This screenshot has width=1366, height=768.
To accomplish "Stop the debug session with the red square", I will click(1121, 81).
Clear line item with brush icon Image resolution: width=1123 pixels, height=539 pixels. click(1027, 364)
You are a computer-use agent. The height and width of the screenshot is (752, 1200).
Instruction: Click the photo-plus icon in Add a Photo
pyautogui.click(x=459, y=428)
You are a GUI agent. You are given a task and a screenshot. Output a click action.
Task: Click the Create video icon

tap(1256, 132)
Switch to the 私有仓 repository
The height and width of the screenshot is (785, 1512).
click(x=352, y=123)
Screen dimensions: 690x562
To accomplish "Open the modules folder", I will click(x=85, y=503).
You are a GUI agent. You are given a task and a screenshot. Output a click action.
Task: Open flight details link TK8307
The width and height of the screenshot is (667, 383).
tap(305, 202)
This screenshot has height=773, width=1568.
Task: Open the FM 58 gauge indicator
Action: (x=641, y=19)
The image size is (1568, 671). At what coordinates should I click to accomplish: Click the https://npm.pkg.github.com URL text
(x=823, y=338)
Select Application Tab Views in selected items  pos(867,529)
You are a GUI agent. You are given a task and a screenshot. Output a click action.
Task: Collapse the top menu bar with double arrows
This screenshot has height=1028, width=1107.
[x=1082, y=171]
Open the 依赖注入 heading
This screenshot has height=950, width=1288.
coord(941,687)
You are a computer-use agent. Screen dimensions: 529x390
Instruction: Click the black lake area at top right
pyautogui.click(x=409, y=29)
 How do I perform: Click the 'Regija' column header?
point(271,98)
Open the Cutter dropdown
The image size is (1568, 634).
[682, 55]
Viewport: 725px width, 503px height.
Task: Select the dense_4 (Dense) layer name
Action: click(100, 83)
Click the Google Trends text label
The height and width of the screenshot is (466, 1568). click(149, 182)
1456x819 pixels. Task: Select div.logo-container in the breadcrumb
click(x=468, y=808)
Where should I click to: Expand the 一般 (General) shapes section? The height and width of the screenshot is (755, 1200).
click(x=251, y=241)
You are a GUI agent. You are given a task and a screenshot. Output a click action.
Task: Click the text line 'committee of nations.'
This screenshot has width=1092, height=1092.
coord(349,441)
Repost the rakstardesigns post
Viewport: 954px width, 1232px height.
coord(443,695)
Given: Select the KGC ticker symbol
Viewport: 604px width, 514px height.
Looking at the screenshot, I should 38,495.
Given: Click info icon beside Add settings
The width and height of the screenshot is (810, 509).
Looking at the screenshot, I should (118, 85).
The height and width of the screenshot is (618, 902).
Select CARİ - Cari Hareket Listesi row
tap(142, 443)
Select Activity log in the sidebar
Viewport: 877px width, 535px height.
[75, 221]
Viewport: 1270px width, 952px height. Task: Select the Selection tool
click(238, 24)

▸ GIVEN TASK
Could you lay out the part of the material that opens with the line containing "Clear line item" and closes with the line containing "will click(x=85, y=503)." as a two-column CSV headed input and output? Each row should pair a text with its answer, each in its own quoted field with line breaks turned into spaces.

▸ REPLY TO THE EXERCISE
input,output
"Clear line item with brush icon Image resolution: width=1123 pixels, height=539 pixels.","click(1027, 364)"
"You are a computer-use agent. The height and width of the screenshot is (752, 1200). Instruction: Click the photo-plus icon in Add a Photo","pyautogui.click(x=459, y=428)"
"You are a GUI agent. You are given a task and a screenshot. Output a click action. Task: Click the Create video icon","tap(1256, 132)"
"Switch to the 私有仓 repository The height and width of the screenshot is (785, 1512).","click(x=352, y=123)"
"Screen dimensions: 690x562 To accomplish ""Open the modules folder"",","I will click(x=85, y=503)."